======== Entries supplied

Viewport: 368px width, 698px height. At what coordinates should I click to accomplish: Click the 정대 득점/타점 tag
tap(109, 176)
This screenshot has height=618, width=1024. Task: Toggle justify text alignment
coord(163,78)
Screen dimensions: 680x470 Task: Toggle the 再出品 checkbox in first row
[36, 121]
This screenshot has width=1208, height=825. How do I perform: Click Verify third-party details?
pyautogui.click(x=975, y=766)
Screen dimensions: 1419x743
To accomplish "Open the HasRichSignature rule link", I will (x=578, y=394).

================
======== Entries supplied

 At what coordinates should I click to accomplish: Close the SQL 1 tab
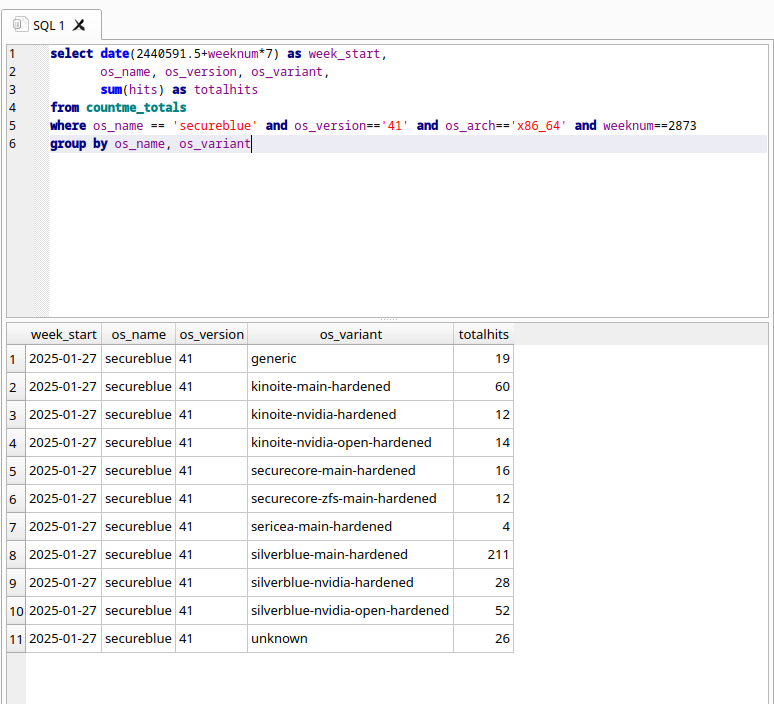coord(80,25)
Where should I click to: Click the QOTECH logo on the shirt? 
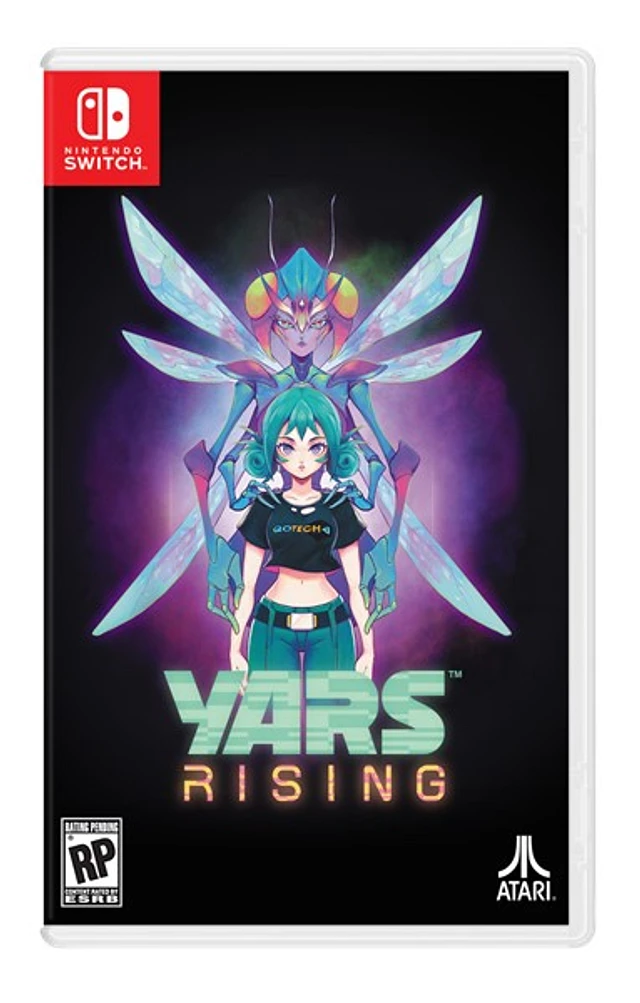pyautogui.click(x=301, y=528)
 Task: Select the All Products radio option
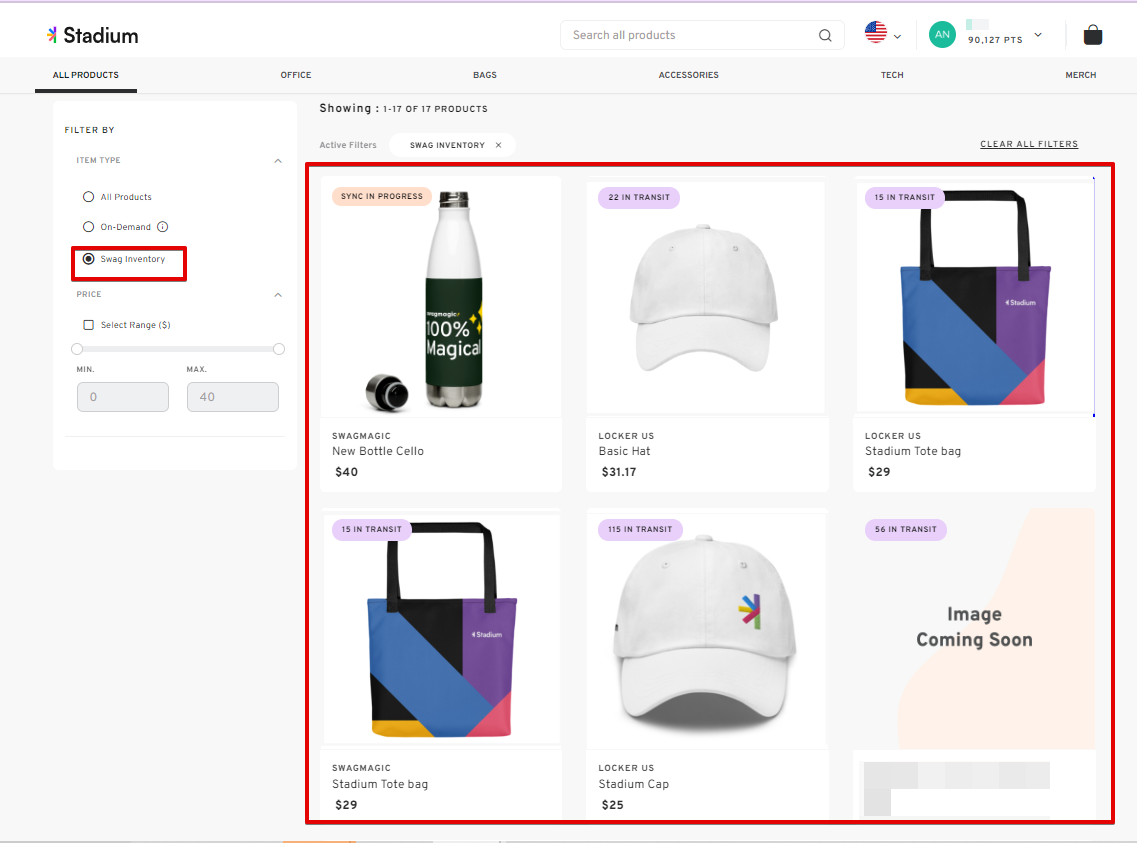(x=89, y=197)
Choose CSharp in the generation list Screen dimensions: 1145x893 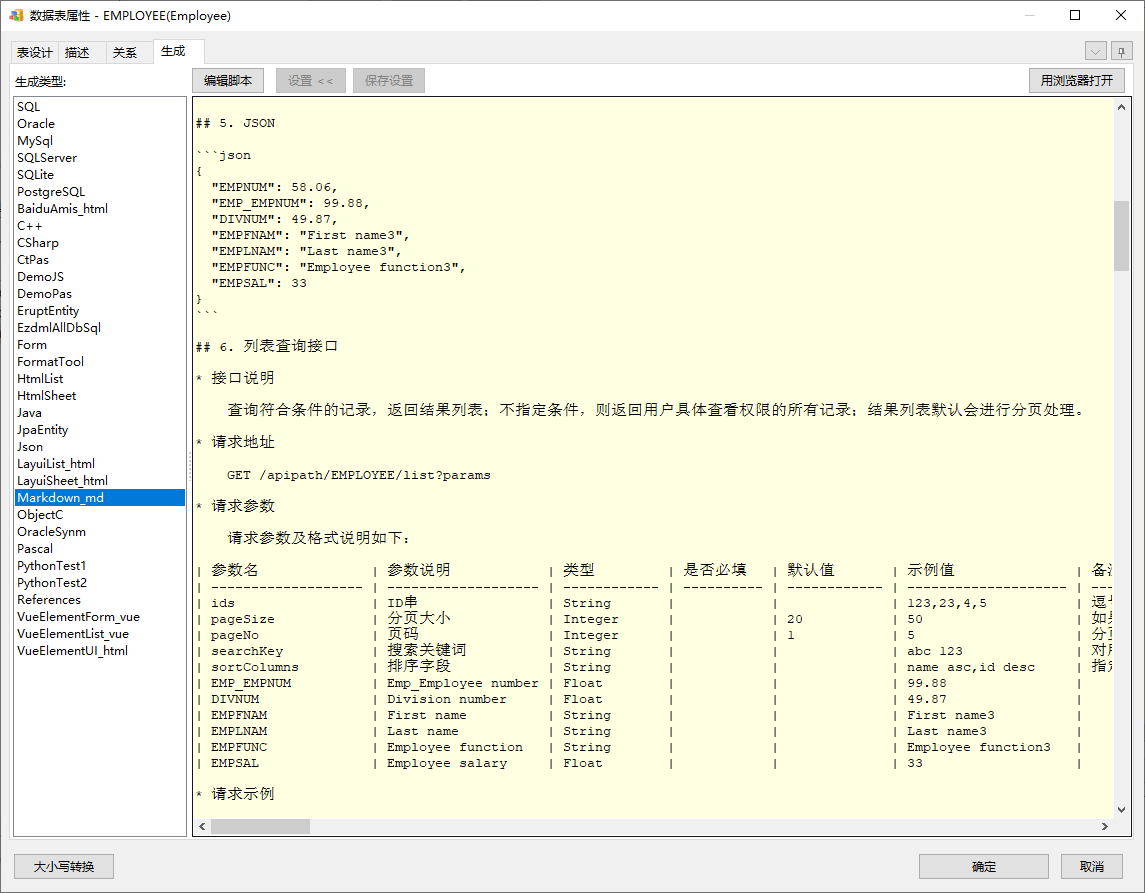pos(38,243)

================
======== Entries supplied

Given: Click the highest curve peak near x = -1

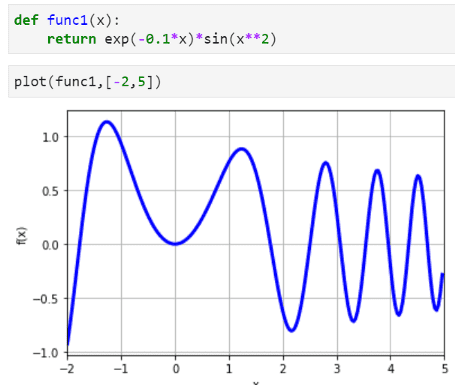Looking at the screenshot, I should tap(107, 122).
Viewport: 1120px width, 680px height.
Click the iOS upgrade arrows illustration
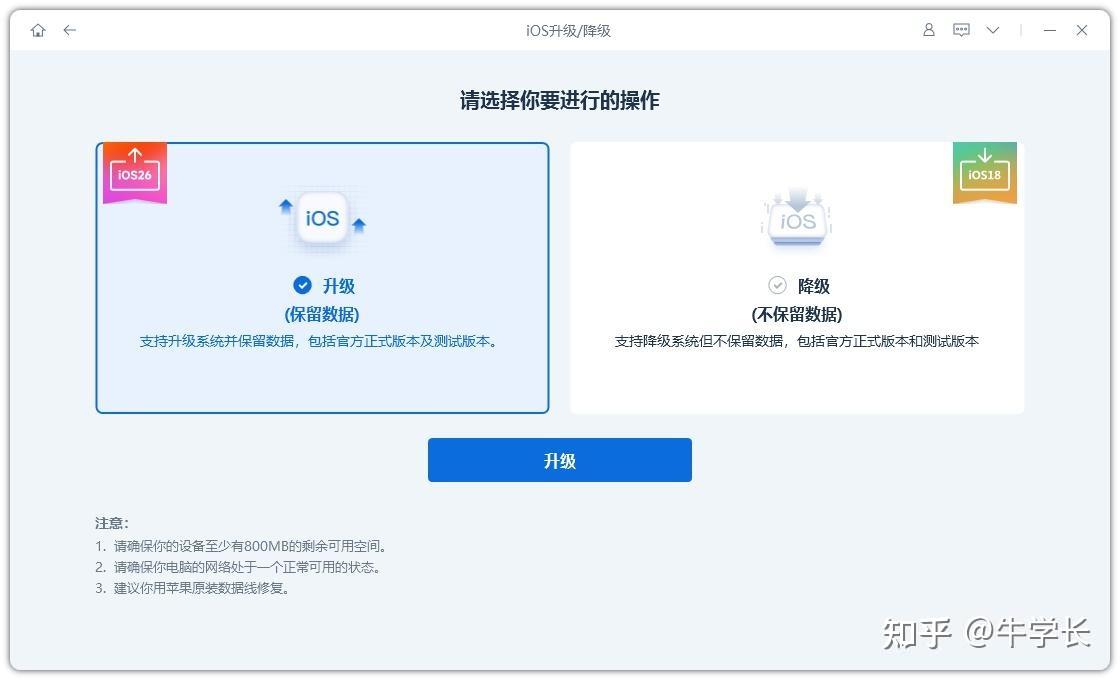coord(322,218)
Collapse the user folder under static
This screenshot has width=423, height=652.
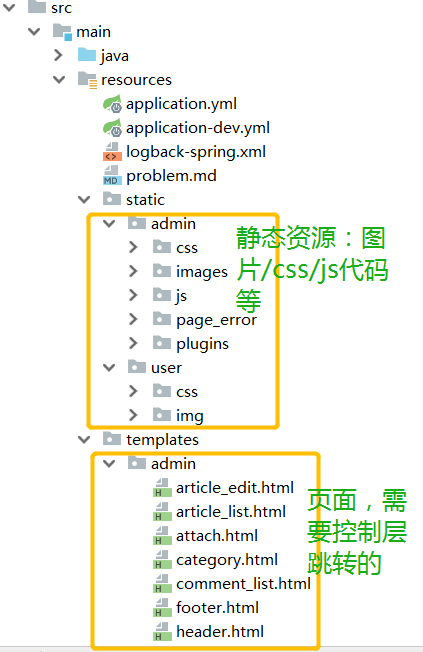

================

Nothing but the lines above from the one that has "Click the iOS upgrade arrows illustration" down to the one that has "This screenshot has width=423, height=652." belongs in the answer, copied exactly, without pictures.

Click the iOS upgrade arrows illustration
coord(322,218)
Collapse the user folder under static
This screenshot has width=423, height=652.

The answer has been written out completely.